Here how we can connect this Bhāgavatam definition with the one given in the glossary, which, I presume, was taken from Śrīla Bhaktisiddhānta’s usage. Advaya-jñāna is “knowledge that there is no difference between Kṛṣṇa and His names, forms..” When we say the word “Kṛṣṇa” and we do not see His personal presence and His direct control over everything else present in our view we are being impersonal and we do not possess advaya-jñāna. Once again – advaya-jñāna and advaita are actually opposite. On the advaya-jñāna platform we must see the Lord, on advaita we can’t.

All this talk about definitions and I didn’t even get to the heart of the matter, to why this concept of advaya-jñāna was so important to Śrīla Bhaktisiddhānta – it was one of his go to terms when talking about goals of devotional service. My excuse is that I’ve lost the sense of urgency myself in the time between conceiving this post and sitting down to actually type it. Perhaps I shouldn’t try to invoke it artificially and just go with what I have now.

Let’s take how the term was used in Śrīla Bhaktisiddhānta’s last speech:

    All should remain united in following the āśraya-vigraha, for the sake of serving the advaya-jñāna.

Āśraya-vigraha here can be understood as either the guru (Śrīla Bhaktisiddhānta Sarasvatī himself) or Śrī Rādhā, doesn’t really matter, but look at “for the sake of serving the advaya-jñāna“. Here the term is non-different from Kṛṣṇa Himself. We should follow our ācāryas, all the way up to Śrīmatī Rādhārāṇī, for the sake of serving Kṛṣṇa. See how the meaning of advaya-jñāna is different here from our default interpretation as “knowledge of non-dual substance”. We still see “Kṛṣṇa” and “knowledge” as different and we certainly use these two words differently in our everyday lives, even in conversations on spiritual topics, but this difference is illusory.

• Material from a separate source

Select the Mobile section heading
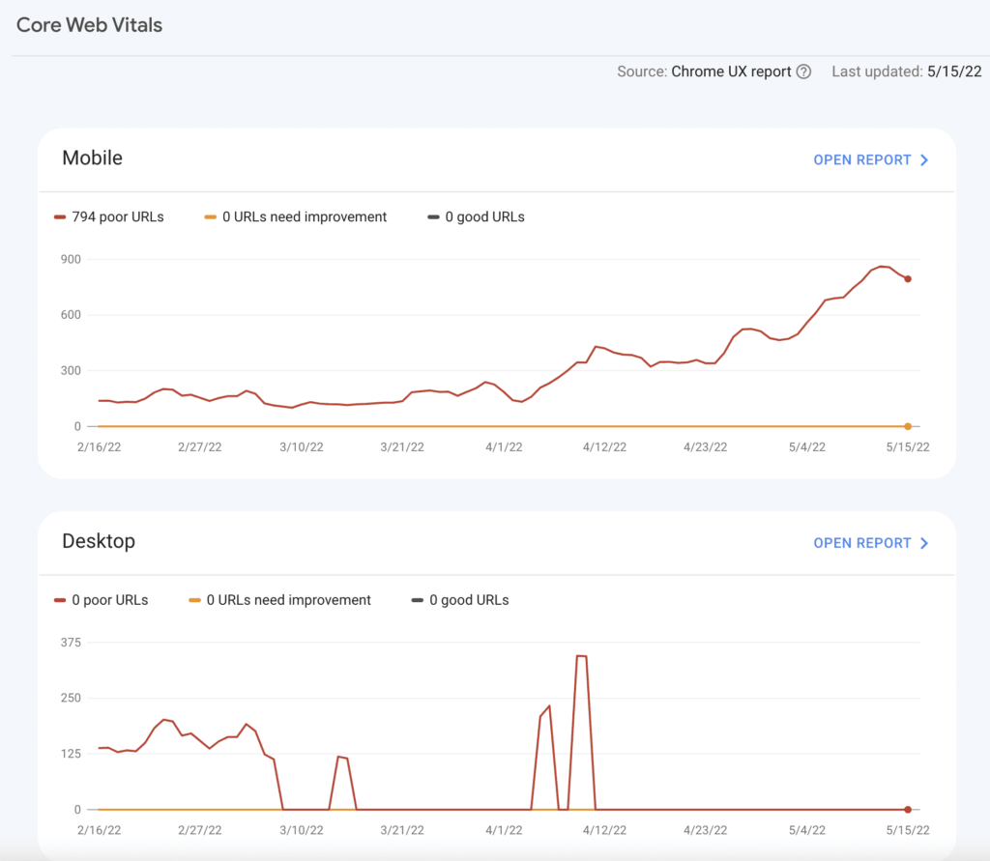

The point is that we should strive to achieve the real advaya-jñāna platform where this duality disappears. Unfortunately, we can’t take our opponents with us, we must leave our battles with them behind, they are not real, they are a product of illusion and we shouldn’t be attached. Arguing with atheists, with people from other Vedic schools, with fellow devotees – it’s all illusory, a product of a dual vision. It doesn’t matter, we need to know Kṛṣṇa first, then we can continue our arguments from a proper platform and illuminate these souls with proper advaya-jñāna.